The solution that Hydra provides is a technical framework that multiple institutions can work with but that can be built upon with adopting institutions developing custom elements tailored to local workflows. Hydra has one body but many heads supporting many different workflows.

We were told pretty early on within the proceedings that for Hydra, the community is key. Hydra is as much about knowledge sharing as sharing bits of code.

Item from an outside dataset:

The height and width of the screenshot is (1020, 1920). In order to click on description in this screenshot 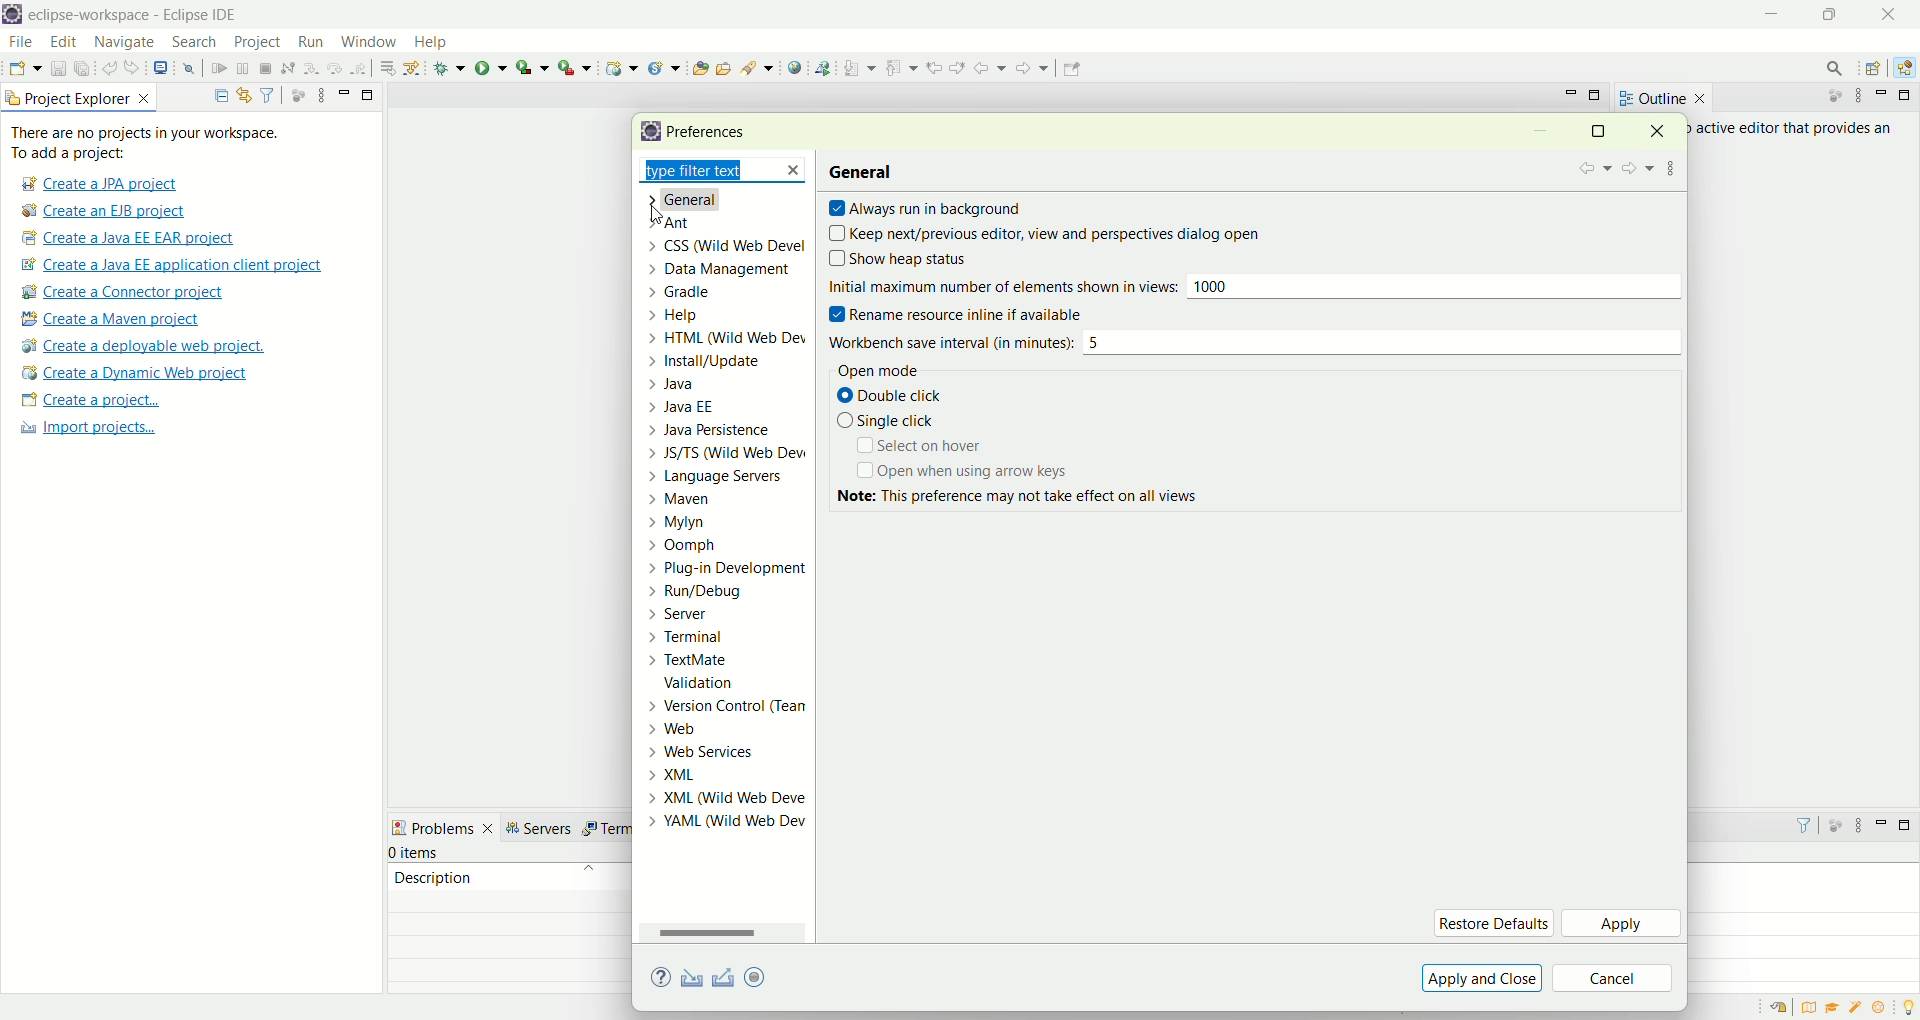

“If you want to go fast go alone, if you want to go far, go together” – This African proverb was used to help explain the Hydra concept of community. In working together you can achieve more and go further. However, some of the case studies that were presented during the Symposium clearly showed that for some, it is possible to go both far and fast using Hydra and with very little development required. Both Trinity College Dublin and the Royal Library of Denmark commented on the speed with which a repository solution based on Hydra could be up and running. Speed is of course largely dependent on the complexity or uniqueness of the workflows you need to put in place. Hydra does not provide a one-size-fits-all solution but should be seen more as a toolkit with building blocks that can be put together in different ways.

Dermot Frost from Trinity College Dublin summed up their reasons for joining the Hydra community, saying that they had had experience with both Fedora and DSpace and neither suited their needs. Fedora is highly configurable and in theory does everything you need to do, but you need a team of rocket scientists to work it out. DSpace is a more out-of-the-box solution but you can not configure it in the way you need to to get it to conform to local needs. Hydra sits between the two providing a solution that is highly configurable, but easier to work with than Fedora.

Anders Conrad from the Royal Library of Denmark told us that for their repository solution, 10-20% of material is deemed worthy of proper long term preservation and is pushed to the national repository. The important thing here is that Hydra can support these different workflows and allows an organisation to put one repository in place that could support different types of material with different values placed on the content and thus different workflows going on within it. The 'one repository - multiple workflows' model is very much the approach that the University of Hull have taken with their Hydra implementation. Richard Green described how data comes in to the repository through different routes and different types of data are treated and displayed in different ways depending on the content type.

And what about digital preservation? This is of course my main interest in all of this. One thing that is worth watching is Archivesphere, a Hydra head that is being created by Penn State designed to "create services for preserving, managing, and providing access to digital objects, in a way that is informed by archival thinking and practices" and including support for both PREMIS and EAD metadata. This is currently being tested by Hydra partners and it will be interesting to see how it develops.

Another thing to think about is how Hydra could meet my digital preservation requirements that I published last year (note they have changed a little bit since then). I think the answer to this is that it probably could meet most of them if we wanted to develop the solutions on top of existing Hydra components. Archivesphere is already starting to introduce some of the required functionality to Hydra, for example file characterisation, normalisation and fixity checking. I guess the bigger question for me is whether this is the best approach for us or whether we would be preferable to make use of existing digital archiving software (Archivematica for example) and ensure the systems can talk to each other effectively.